Wemple, a Washington Post press-watcher, didn’t agree with that. Instead, he praised CNN for its obsessive coverage:
STELTER (3/23/14): We heard Bill O'Reilly this week saying that over-coverage of a story like this corrupts the news business.Two points, then a third:
WEMPLE: That's nonsense. No. Over-coverage, I think, gets a bad rap. On some of the sites and some of the critics scold over-coverage as if simply going heavy on a story is a sin in itself.
Now, think about newspaper columnists or, you know, any print reporter. When they stay on a story, they get awards and the awards always say, “Stick-to-it-iveness.” You know, “He’s on the story, non-stop, never let go of the story.” But the moment a TV network does the nonstop coverage, they're a source of derision. So, how is that?

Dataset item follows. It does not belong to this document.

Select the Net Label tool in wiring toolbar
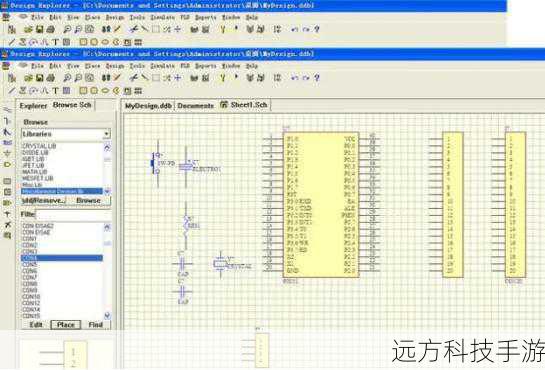The height and width of the screenshot is (370, 545). (7, 142)

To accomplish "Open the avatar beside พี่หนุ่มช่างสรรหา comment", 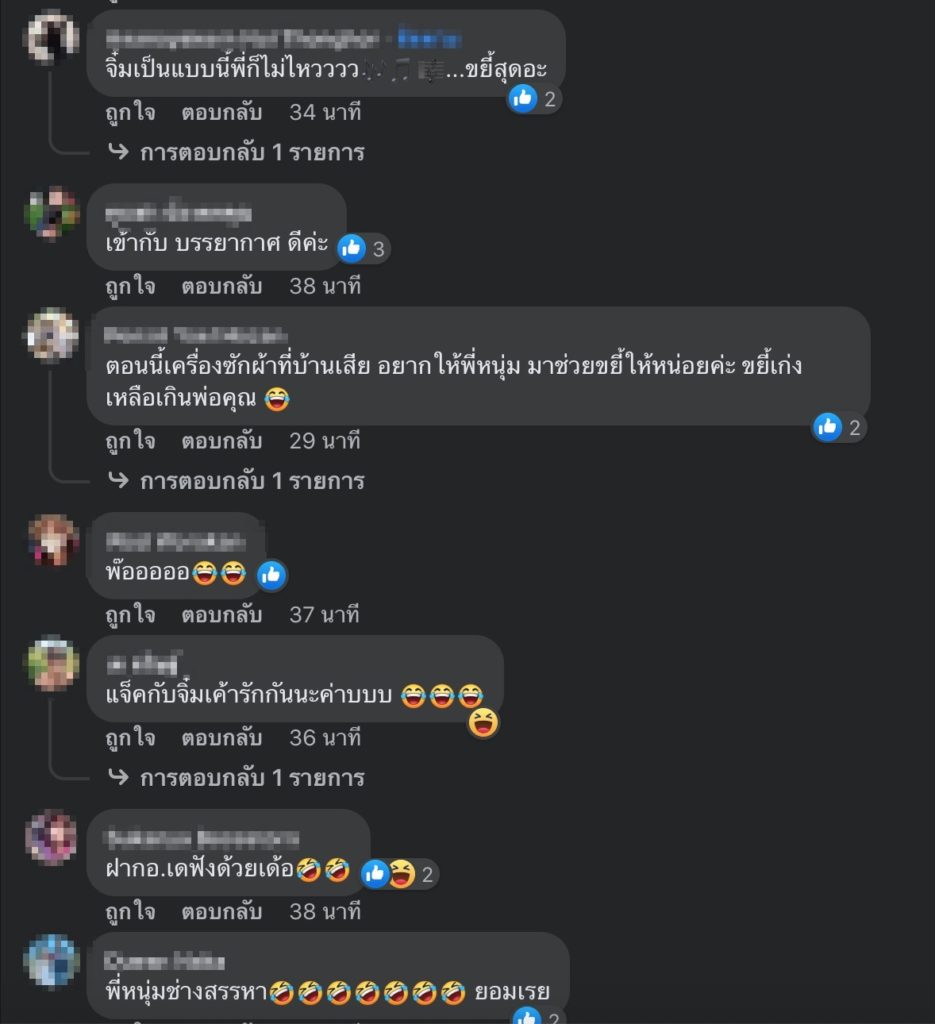I will [52, 960].
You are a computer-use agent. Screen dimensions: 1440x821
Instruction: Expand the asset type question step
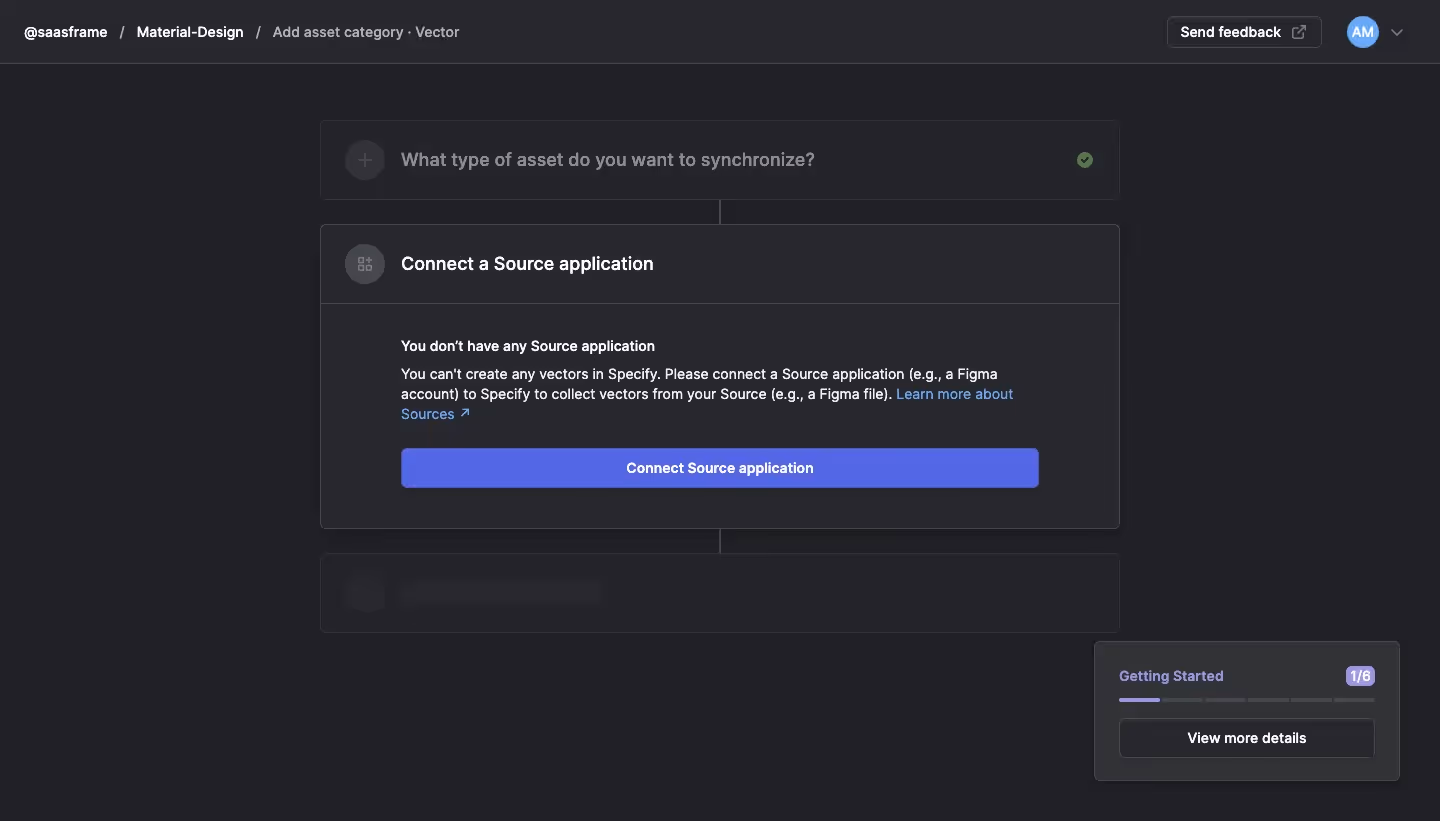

I think that we have to stop reflexively criticizing over-coverage or nonstop coverage. I like it. I think when news organizations make strong decisions to go heavy on something and they put resources behind it, often times very good things happen. They break news.

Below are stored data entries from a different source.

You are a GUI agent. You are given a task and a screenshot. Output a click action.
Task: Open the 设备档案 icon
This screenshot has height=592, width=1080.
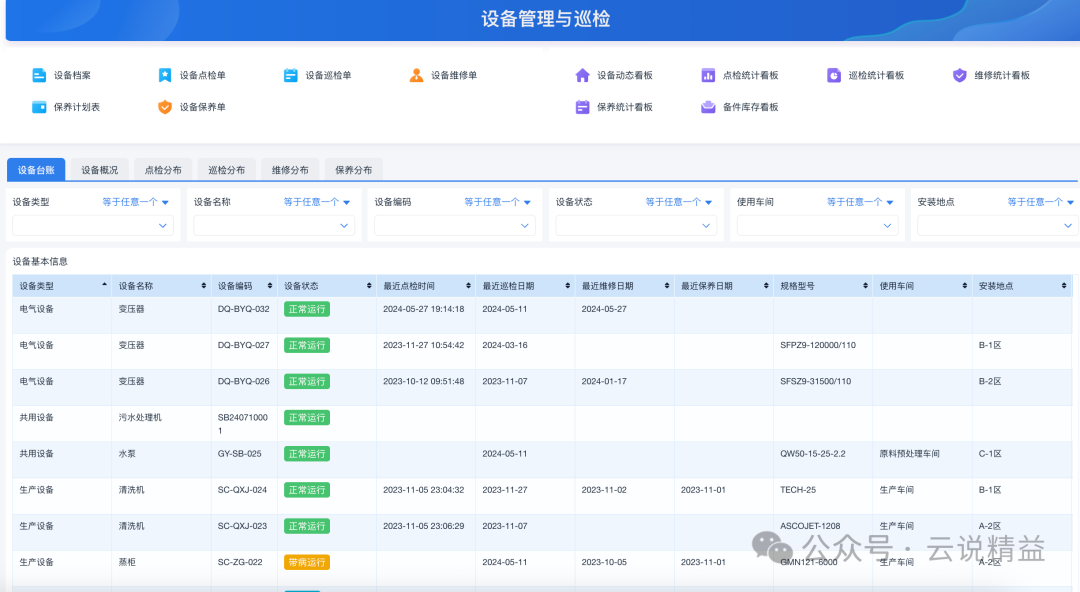tap(39, 75)
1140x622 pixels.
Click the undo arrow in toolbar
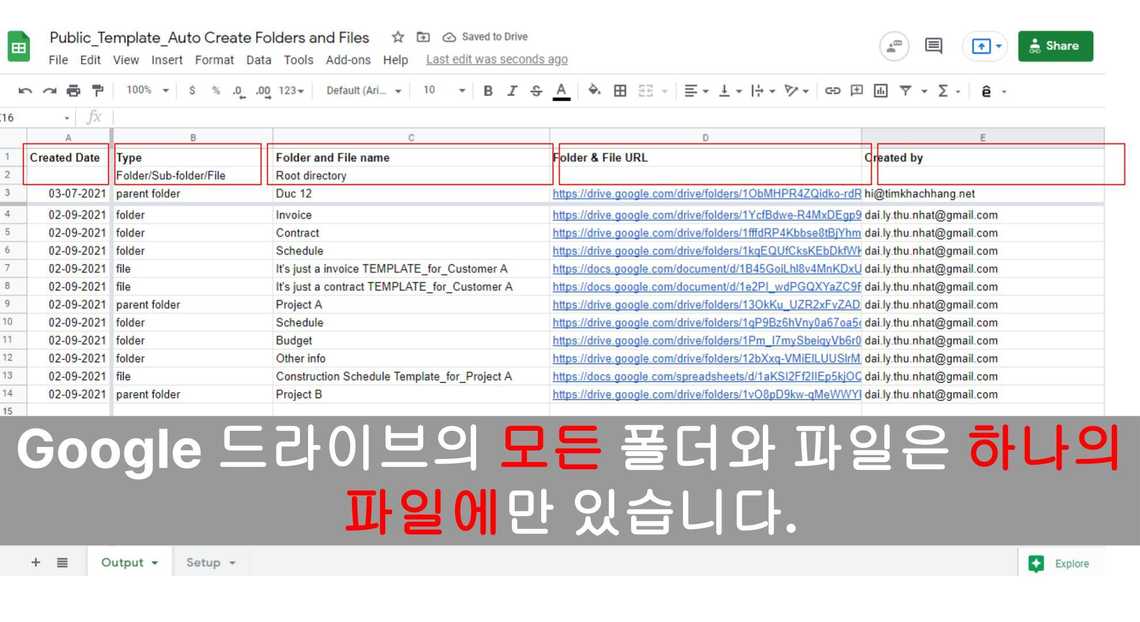pyautogui.click(x=25, y=91)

Maybe that won't be the case here because this is such a hard thing to solve. But I like over coverage. I like it when news organizations obsess over something.

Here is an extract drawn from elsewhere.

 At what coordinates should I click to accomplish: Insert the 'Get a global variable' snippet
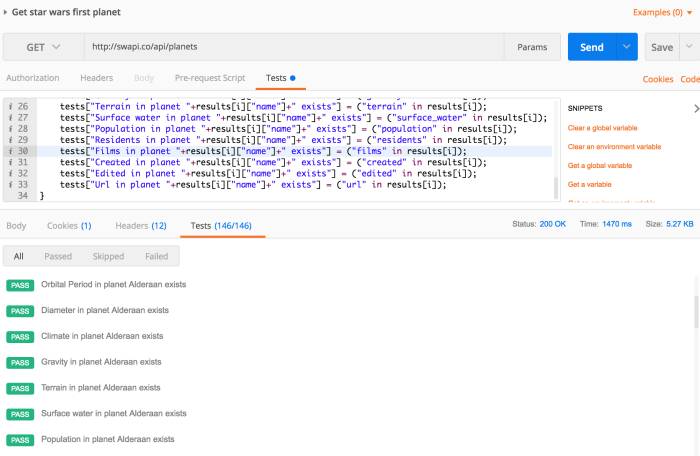pyautogui.click(x=600, y=165)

WEMPLE: My point here is that Jeff Zucker doesn't go all-out—
STELTER: The president of CNN, for those who don't know.
WEMPLE: Right, yes, CNN worldwide. If he doesn't go all-out on this story, he should be fired, because CNN is perfectly positioned to do this story. It brands itself as a way up the middle of this ideological cable divide. There's nothing more un-ideological on this story, at least the way it looks now, than a missing airline. I mean, there is nothing more non-ideological. So, that's one CNN.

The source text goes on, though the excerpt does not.